WORK INSTRUCTIONS: Please retype the records word for word, from the line containing "This screenshot has" through the end of the records, both ends included. Leave the pictures out of your answer.

# START OF INPUT MATERIAL

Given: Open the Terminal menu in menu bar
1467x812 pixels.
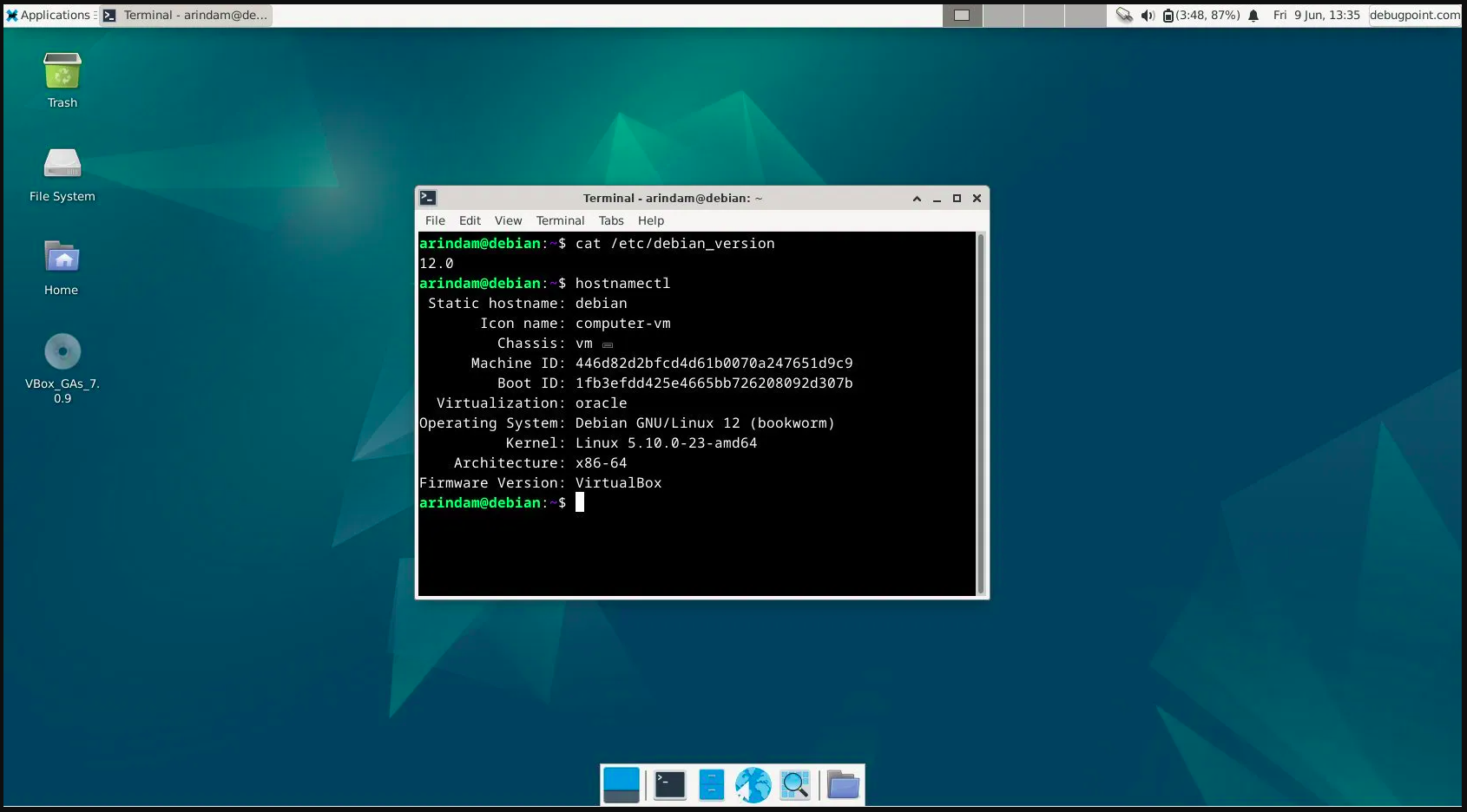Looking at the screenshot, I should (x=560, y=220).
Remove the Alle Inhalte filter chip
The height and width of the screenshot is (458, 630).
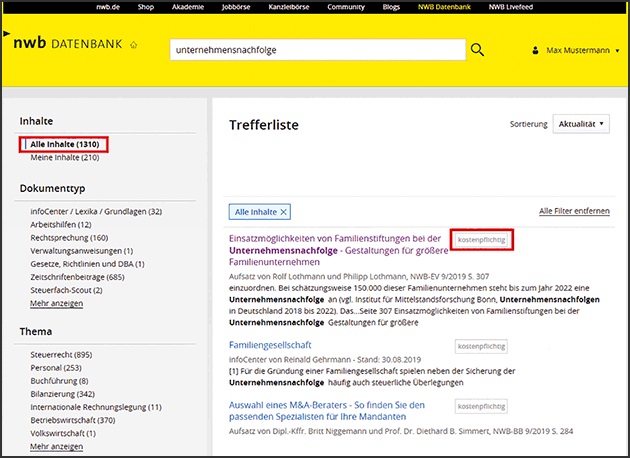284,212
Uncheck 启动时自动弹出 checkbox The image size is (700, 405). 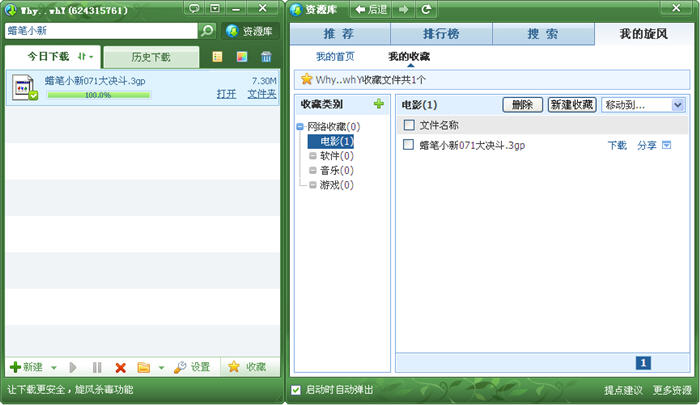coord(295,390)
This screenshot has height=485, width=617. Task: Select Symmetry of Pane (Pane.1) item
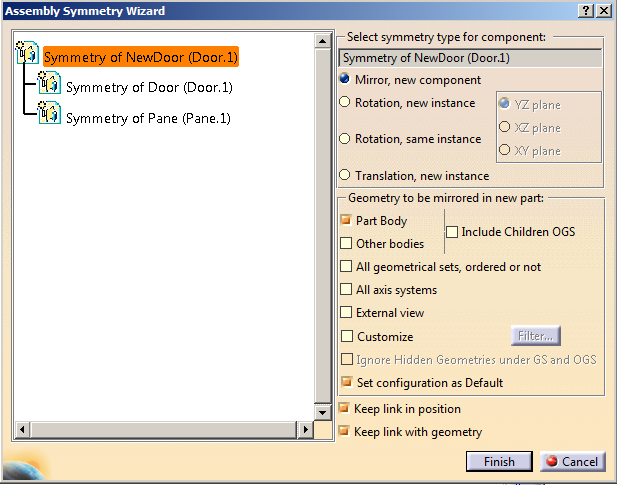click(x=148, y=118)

# END OF INPUT MATERIAL

RESULT:
This screenshot has height=485, width=617. Task: Select Symmetry of Pane (Pane.1) item
click(x=148, y=118)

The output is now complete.